Friday, October 14, 2011
Stillman and Birn Beta Sketchbook
Stillman & Birn's Beta Series sketchbook comes in four sizes like the other four archival sketchbooks in the series. The paper is ultra heavy natural white 180lb Rough texture. Compared to Rough watercolor paper I've used before, the level of texture is more like a heavy-texture Cold Press variation. The texture bumps are small enough not to preclude painting on a small scale but deep enough to make beautiful broken color effects with a dry brush or Conte stick.
The Beta is available in both hard cover and spiral wire bindings. I prefer the spiral wire binding, the covers are just as heavy as the hard cover version but I can fold the cover and used pages around to the back for scanning purposes. It's also easier to lay it flat for a two page spread.
The texture is the same as the equally heavy weight Delta Series sketchbook. It's beautiful paper. While it's listed as Natural White, it's a very bright Natural White comparable to some other papers' Bright White color. This gives true color to any transparent medium used on the Beta sketchbook.
I fell in love with this sketchbook and gave it a serious workout as follows:
This is a quick painting using Lukas 1862 watercolors. It's on the back of my self portrait, among other things it tests whether a heavy soaking will carry color through to the other side. It didn't. This painting didn't damage my self portrait and no trace of it shows on that page. No matter how much water I used on the self portrait, it didn't flood through to this side either.
Because the paper is so heavy, I used wet in wet techniques on the fruit and charged in more layers of soft-edged color several times. I deliberately rippled my first strokes on the edges of some leaves but you can see they're hard edged shapes, within them I swept several layers of color before they dried. Last, I did some dry brush bark texture in a neutral mixture.
I liked the results. The white background gave me true color and all of my mixtures came out as planned, though of course they dried lighter than they looked when I painted them in. So far so good. This sketchbook would rock for botanicals in watercolor and any watercolor studies. It didn't cockle but I was using small wet in wet areas nowhere near the edge of the page.
My next challenge was to paint very close to the edge using Derwent Watercolour Pencils washed. I created a watercolor pencil drawing and washed it thoroughly, scrubbing the marks out in several areas. While it was still drying I added watercolor accents. The page cockled slightly and dried completely flat for my self portrait. On the right you can see an area where I let color drip down the side and spread the drip out right to the edge to see if it would dry flat.

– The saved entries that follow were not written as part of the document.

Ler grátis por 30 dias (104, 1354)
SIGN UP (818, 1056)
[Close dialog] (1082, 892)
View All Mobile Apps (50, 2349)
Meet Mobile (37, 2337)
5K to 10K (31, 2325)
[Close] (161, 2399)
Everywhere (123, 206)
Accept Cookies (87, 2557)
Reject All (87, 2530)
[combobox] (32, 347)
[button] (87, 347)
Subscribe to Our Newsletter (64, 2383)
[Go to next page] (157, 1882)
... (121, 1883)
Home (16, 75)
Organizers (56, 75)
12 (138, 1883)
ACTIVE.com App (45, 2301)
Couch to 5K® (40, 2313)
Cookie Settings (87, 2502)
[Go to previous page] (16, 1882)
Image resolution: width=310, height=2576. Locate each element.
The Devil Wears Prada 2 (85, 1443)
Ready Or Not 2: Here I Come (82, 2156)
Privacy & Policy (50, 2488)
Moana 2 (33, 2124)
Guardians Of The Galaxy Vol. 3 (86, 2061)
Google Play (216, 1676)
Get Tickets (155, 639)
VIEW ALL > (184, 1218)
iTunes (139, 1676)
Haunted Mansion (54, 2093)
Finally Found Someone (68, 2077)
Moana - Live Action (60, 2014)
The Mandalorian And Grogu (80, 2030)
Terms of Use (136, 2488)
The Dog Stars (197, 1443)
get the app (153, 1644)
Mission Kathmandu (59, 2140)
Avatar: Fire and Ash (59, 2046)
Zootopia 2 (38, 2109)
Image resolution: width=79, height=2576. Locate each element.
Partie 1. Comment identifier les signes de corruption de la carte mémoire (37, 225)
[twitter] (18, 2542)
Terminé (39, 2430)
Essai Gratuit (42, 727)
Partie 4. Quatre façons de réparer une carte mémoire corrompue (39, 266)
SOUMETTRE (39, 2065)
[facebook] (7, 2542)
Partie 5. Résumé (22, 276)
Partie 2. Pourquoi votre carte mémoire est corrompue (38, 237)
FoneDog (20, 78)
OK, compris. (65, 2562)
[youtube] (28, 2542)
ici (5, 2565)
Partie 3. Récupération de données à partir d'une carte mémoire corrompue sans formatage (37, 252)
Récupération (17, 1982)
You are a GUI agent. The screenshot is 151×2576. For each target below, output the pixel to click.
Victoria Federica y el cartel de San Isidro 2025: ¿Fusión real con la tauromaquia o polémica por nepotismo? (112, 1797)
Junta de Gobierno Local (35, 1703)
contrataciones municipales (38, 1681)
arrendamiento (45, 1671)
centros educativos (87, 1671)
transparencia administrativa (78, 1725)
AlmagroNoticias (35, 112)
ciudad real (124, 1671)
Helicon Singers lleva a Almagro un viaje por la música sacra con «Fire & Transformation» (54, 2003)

So now you know more or less how I look and that I need a haircut. :D
For my last test of my Stillman & Birn Beta series sketchbook, I wanted to see whether the Rough surface would still allow clean pen lines for pen and watercolor work. So I used a watersoluble black fine point pen to sketch my ashtray in stages showing contour lines, shading and finally a wash done with waterbrush. I was happy with the line smoothness even on Rough paper. I can use pen accents to my water media on the Stillman & Birn Beta sketchbook and have fun with anything I want to draw or paint with on its super heavy, durable, archival paper.
So far I think the Beta Series is my favorite of these wonderful, archival sketchbooks. The white paper gives me the freedom of toning it or underpainting. The super heavy stock would respond well to gesso if I wanted to do oil studies or oil-style acrylic paintings or collage anything onto a page with gloss or matte acrylic medium. Colourfix sanded pastel primer would allow me to underpaint or tone a page and then turn it into a sanded page for pastel work.
I'm tempted to turn a Beta journal into a pastel journal by priming and taping sheets of glassine to the top of each page so it folds back or folds down over the finished art. If they bound in glassine pages over the super white paper, it could be used as a pastel journal without any more work or just with the priming. It's good for any multi-media use. Don't be afraid to get it soggy - it'll dry flat and gorgeous!